Quote everything in the passage below on open borders and anti-discrimination law, from "A lot of the" down to "these xenophobic complaints.".
====== Passage
Finally, as for (4), the reason I’m skeptical is that, in the present day, there isn’t really a large coalition (outside of hardcore libertarians and efficiency-oriented folks) who support the repeal of anti-discrimination law out of a love of true freedom, as opposed to a desire to facilitate discrimination per se. And, outside of libertarians, people have trouble separating private action from government-enforced action. So, this bundle wouldn’t really appeal to many people, and in addition, means that open borders advocates might lose the support of the broader, mainstream, pro-immigrant people.

John Lee offers a detailed response to Nathan’s Facebook post that I largely endorse:

While this is an interesting idea, I don’t see how you would be able to build a political coalition around both liberalising migration and repealing anti-discrimination laws. I’m skeptical that xenophobes would tolerate having more immigrants around if they were allowed to discriminate against them; I mean, I’m persuadable that their opposition to open borders might diminish somewhat, but I don’t think it’d go away.

A lot of the costs that people complain about as far as integration goes have to do with things that anti-discrimination law doesn’t really meaningfully impact: pressing 1 for English, overhearing funny languages in public, not being able to ask for directions in a strange neighbourhood where nobody looks like you or can speak your own language, etc. Repealing anti-discrimination laws solves for essentially none of these xenophobic complaints.

(Technically repealing anti-discrimination law might partially solve for the “press 1” complaint since that’s to some degree a policy caused by public accommodation laws, but in a free market operating in a diverse society, a lot of companies would naturally provide multilingual servicing anyway. Malaysia and Singapore don’t have meaningful anti-discrimination laws but multilingual servicing is omnipresent in the market because of how diverse their societies are.)
============
====== Records
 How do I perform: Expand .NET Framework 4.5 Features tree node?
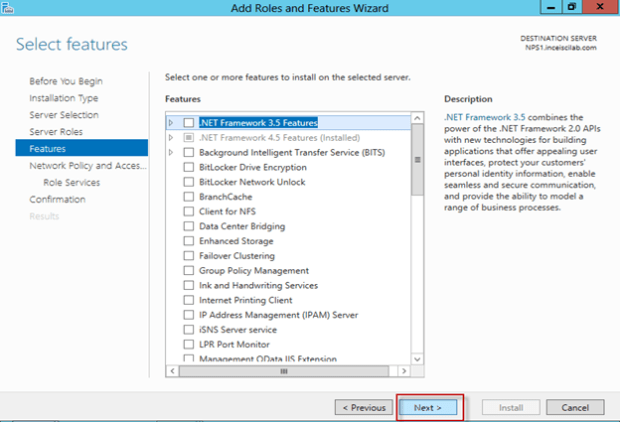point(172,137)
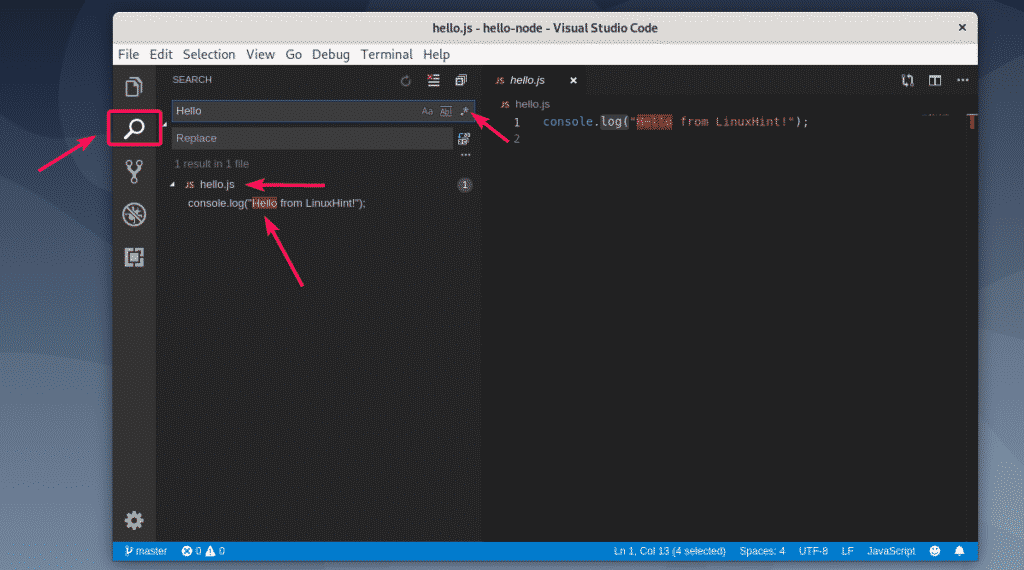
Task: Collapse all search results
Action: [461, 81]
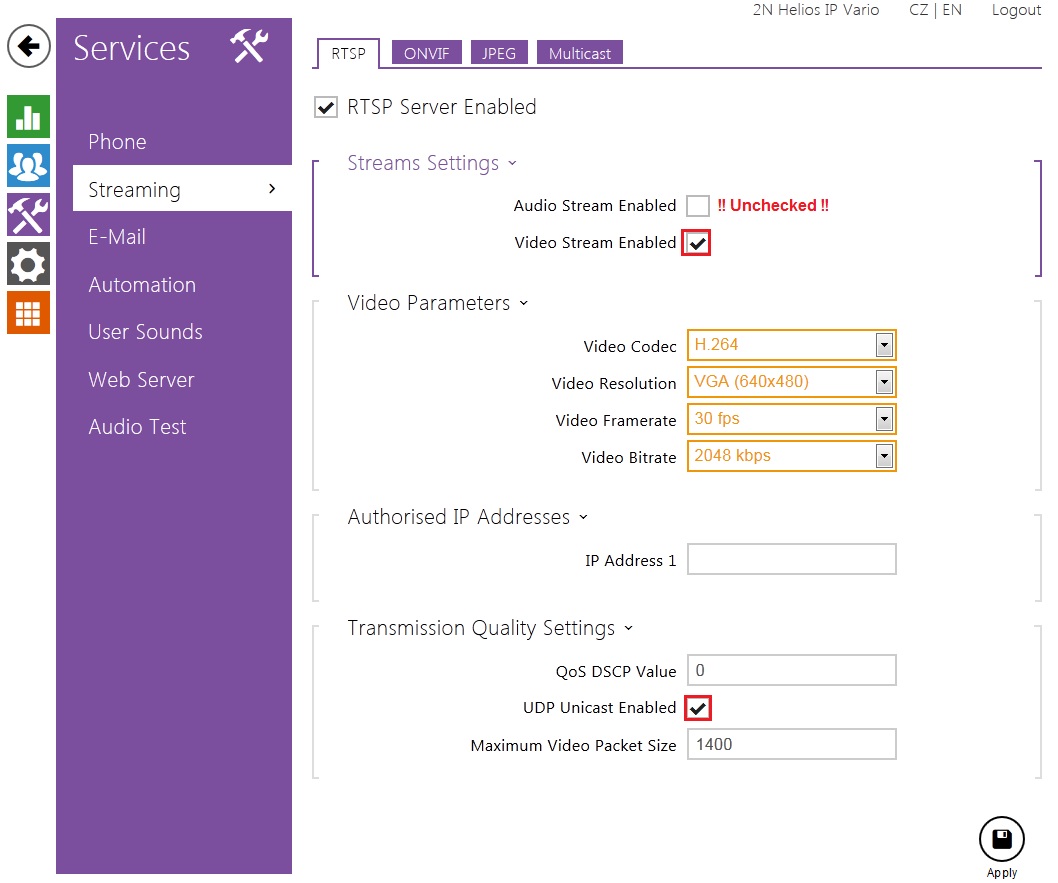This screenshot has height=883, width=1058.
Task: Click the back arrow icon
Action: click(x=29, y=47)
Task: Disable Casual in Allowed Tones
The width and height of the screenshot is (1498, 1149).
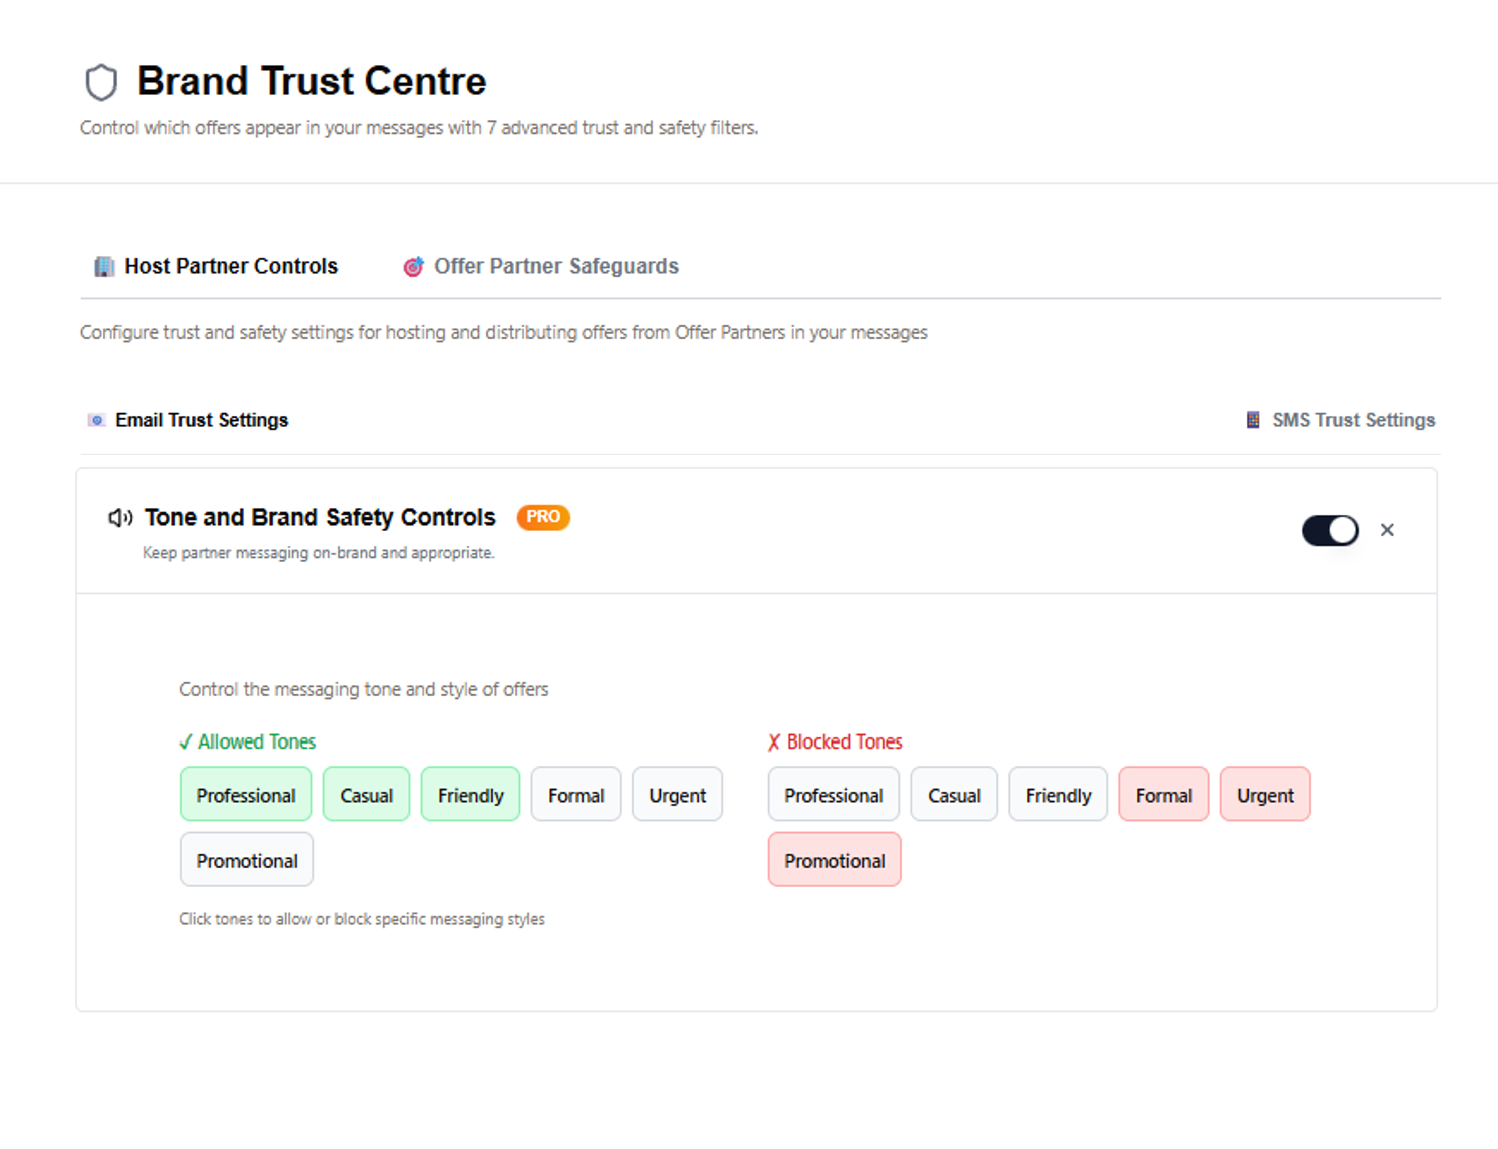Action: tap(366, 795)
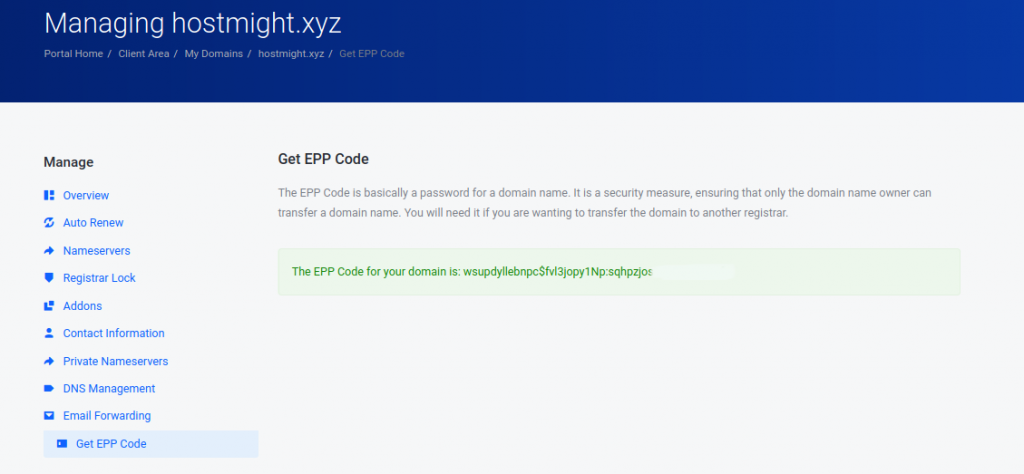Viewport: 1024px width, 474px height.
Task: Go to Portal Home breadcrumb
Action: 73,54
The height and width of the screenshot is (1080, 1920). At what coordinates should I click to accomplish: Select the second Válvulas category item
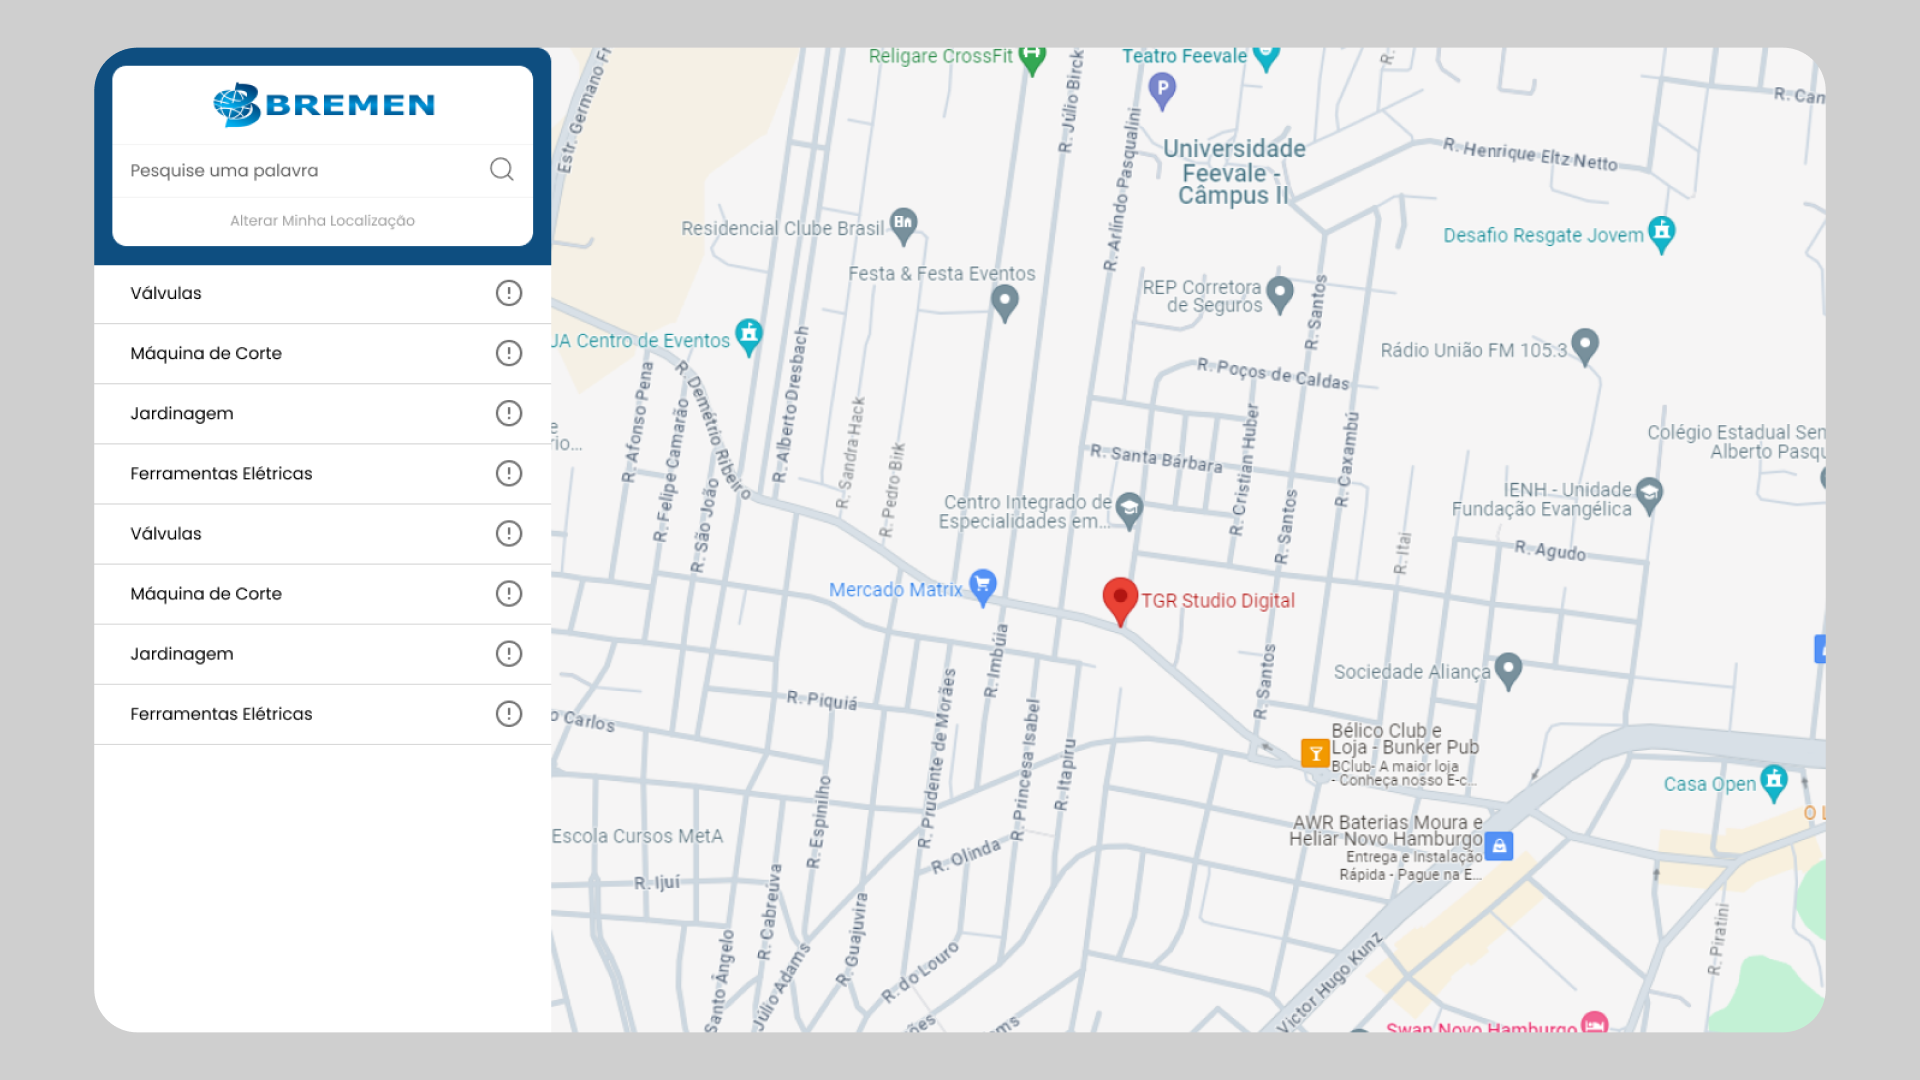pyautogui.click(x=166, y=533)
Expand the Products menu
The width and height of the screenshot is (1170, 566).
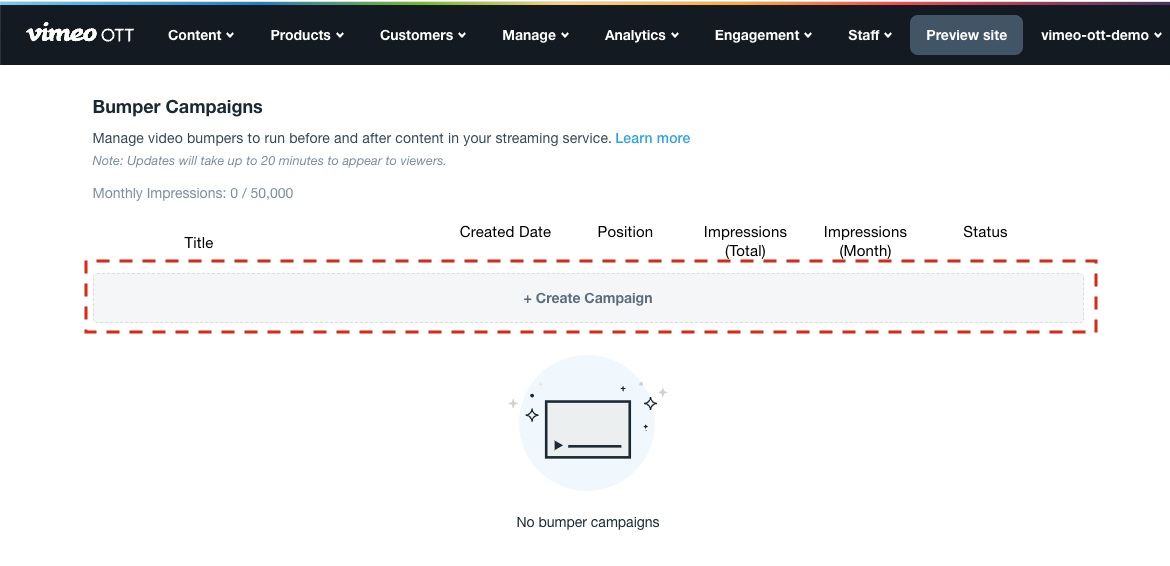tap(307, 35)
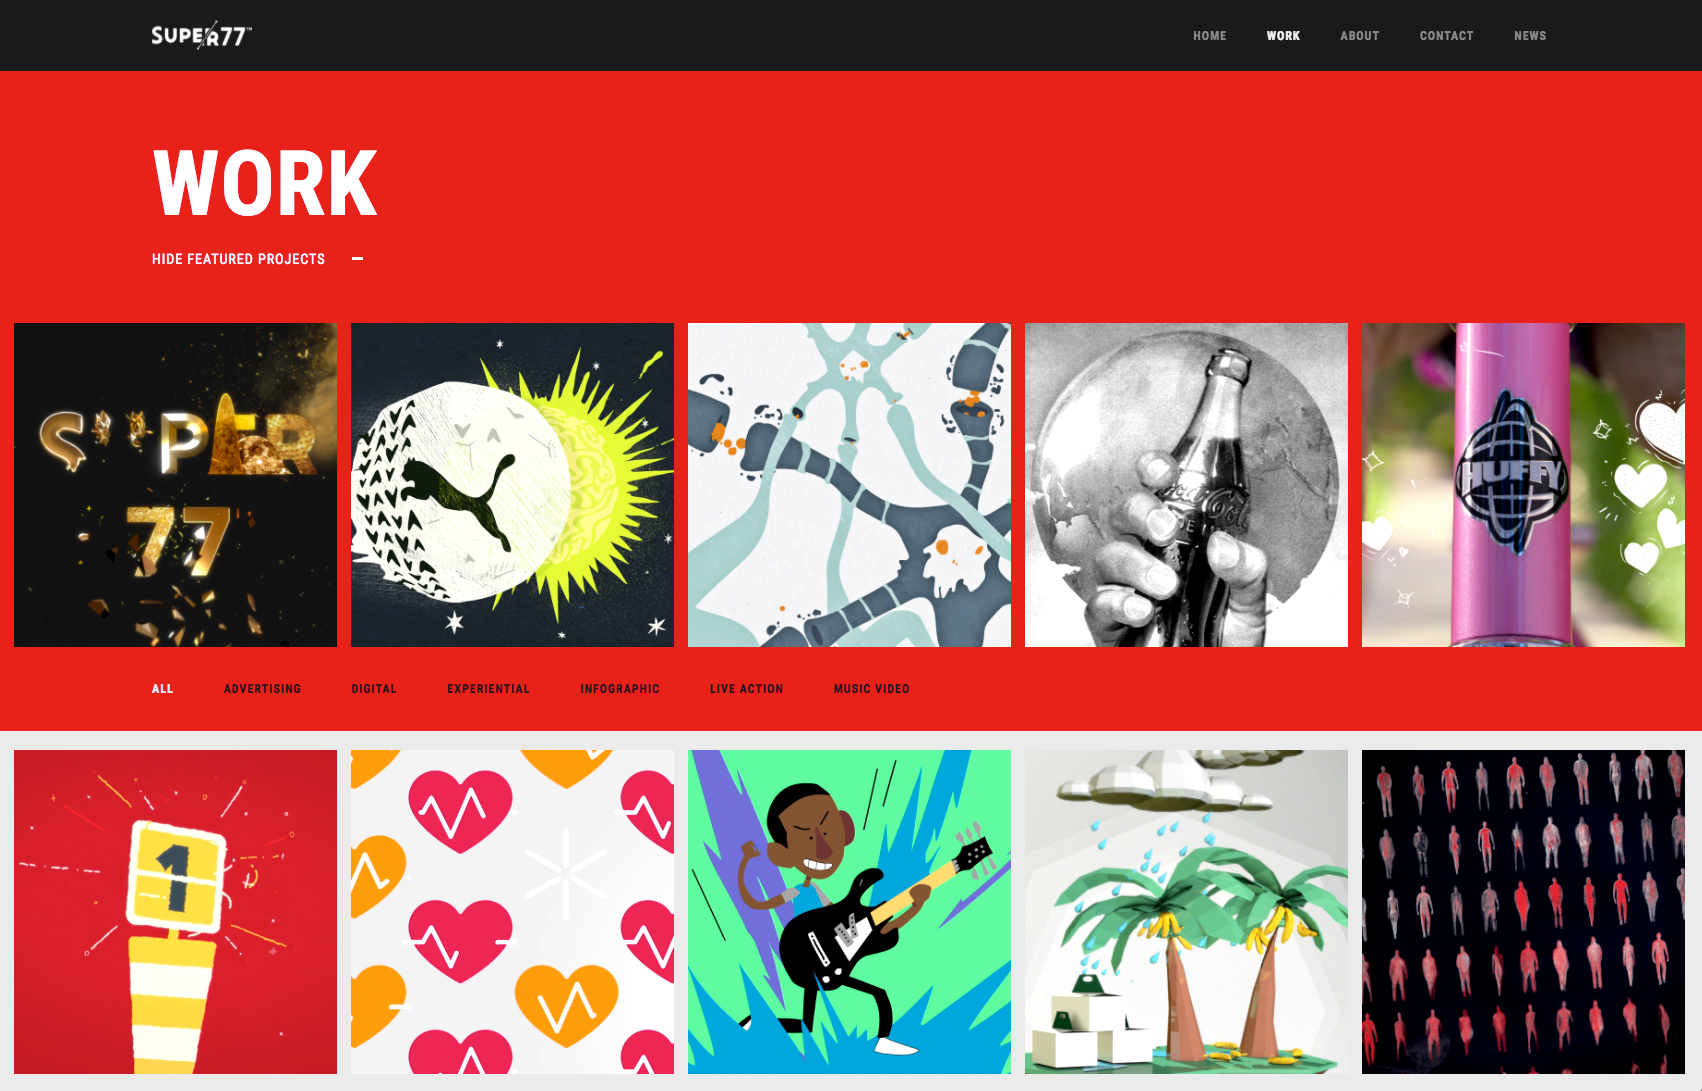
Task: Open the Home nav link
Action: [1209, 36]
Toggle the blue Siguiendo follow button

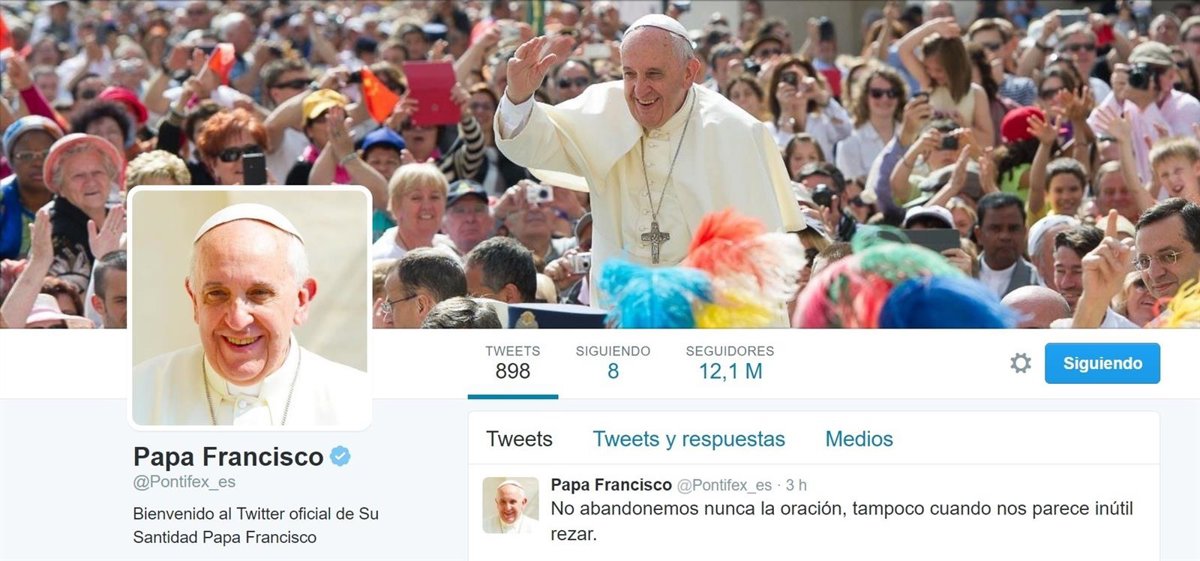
============
» **Response to this task**
A lot of the costs that people complain about as far as integration goes have to do with things that anti-discrimination law doesn’t really meaningfully impact: pressing 1 for English, overhearing funny languages in public, not being able to ask for directions in a strange neighbourhood where nobody looks like you or can speak your own language, etc. Repealing anti-discrimination laws solves for essentially none of these xenophobic complaints.